World Series of Poker
- Bracelet: None
- Money finishes: 17
- Highest WSOP Main Event finish: 317th, 2007

World Poker Tour
- Title: 0(+1)
- Final table: 1(+1)
- Money finishes: 4(+1)

= Mimi Tran =

Vietnamese-American poker player (born 1960)

Thithi "Mimi" Tran (born July 5, 1960) is a Vietnamese-American professional poker player.

== Biography ==
Tran was born in Nha Trang, Vietnam. After moving to the United States in 1982, Tran found work in the electronics industry in Silicon Valley. She began playing poker in 1989, after an auto accident left her disabled and unable to continue working in her field. Tran has finished in the money in multiple World Series of Poker (WSOP) tournaments, including two second-place finishes, a third-place finish, and a fourth-place finish. A high-stakes specialist, Tran is perhaps best known as Barry Greenstein's ex-girlfriend. Greenstein not only taught her how to play poker, but also convinced her to compete in tournaments; until the mid-to-late 1990s she had been exclusively a side-game player. (Initially, Greenstein himself also played exclusively in side-games; he used to donate his tournament winnings to charity.) In exchange for Greenstein teaching Tran how to play poker, she taught him how to speak Vietnamese. The two have an ongoing debate about who is the better teacher; Greenstein says he is the better teacher and Tran says that is only because she is the better student.

As of 2008, her total live tournament winnings exceed $1,400,000. Her 17 cashes at the WSOP account for $408,304 of those winnings. She also features highly in the list of most successful female poker players in terms of tournament earnings. Tran has two children and lives in Los Angeles, California.

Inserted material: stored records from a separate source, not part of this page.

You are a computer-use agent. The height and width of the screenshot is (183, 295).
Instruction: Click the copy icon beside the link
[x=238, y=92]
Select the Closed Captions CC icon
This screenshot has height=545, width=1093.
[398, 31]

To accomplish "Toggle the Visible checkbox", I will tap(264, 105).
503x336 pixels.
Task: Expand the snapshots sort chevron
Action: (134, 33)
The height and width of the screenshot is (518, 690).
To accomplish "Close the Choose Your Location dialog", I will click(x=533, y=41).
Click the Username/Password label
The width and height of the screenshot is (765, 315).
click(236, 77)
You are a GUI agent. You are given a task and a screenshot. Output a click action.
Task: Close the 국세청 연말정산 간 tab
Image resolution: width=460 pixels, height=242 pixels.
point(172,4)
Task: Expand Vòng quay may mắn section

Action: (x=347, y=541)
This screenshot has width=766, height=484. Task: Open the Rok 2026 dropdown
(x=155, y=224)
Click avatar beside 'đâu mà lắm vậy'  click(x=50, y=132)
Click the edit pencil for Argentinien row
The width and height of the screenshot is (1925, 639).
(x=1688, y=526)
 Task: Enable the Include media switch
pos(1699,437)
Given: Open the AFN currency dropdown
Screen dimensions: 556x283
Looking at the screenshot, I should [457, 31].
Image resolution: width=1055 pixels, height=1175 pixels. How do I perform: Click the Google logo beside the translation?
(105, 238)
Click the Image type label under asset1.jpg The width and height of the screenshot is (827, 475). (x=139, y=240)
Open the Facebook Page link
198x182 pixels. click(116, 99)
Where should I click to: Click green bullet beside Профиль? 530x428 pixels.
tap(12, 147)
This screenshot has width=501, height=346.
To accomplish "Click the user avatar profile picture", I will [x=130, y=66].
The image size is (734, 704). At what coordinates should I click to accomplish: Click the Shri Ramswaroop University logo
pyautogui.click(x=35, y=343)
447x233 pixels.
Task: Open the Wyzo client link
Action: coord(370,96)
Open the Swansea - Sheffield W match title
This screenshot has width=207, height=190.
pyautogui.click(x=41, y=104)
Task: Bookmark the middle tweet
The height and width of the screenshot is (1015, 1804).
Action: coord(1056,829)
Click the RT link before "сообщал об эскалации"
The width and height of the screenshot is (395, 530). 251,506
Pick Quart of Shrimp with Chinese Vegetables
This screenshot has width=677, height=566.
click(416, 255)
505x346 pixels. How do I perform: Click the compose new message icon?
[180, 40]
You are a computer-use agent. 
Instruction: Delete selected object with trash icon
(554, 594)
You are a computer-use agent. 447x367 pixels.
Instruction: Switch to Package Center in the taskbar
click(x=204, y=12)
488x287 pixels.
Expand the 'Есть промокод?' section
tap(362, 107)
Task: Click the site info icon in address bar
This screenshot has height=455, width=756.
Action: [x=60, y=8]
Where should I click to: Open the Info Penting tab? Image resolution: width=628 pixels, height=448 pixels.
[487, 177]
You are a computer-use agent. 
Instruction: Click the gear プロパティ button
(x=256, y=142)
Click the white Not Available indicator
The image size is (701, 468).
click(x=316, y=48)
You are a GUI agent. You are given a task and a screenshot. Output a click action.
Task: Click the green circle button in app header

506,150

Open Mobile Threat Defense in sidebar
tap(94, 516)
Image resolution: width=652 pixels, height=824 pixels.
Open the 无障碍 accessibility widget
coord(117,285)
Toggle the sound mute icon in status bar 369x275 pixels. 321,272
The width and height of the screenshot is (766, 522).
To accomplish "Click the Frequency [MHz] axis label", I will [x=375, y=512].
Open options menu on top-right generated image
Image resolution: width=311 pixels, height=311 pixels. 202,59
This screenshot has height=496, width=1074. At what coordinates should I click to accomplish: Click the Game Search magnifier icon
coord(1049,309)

At the inaugural National Heads-Up Poker Championship, Tran was the only female to make the money in a field that included Annie Duke, Jennifer Harman, Kathy Liebert, Cyndy Violette and Evelyn Ng. All three of her opponents were WSOP Main Event champions: she defeated 1983 champion Tom McEvoy and 2003 champion Chris Moneymaker before being eliminated in the semi-finals by 2000 champion Chris Ferguson. She received $25,000 prize money.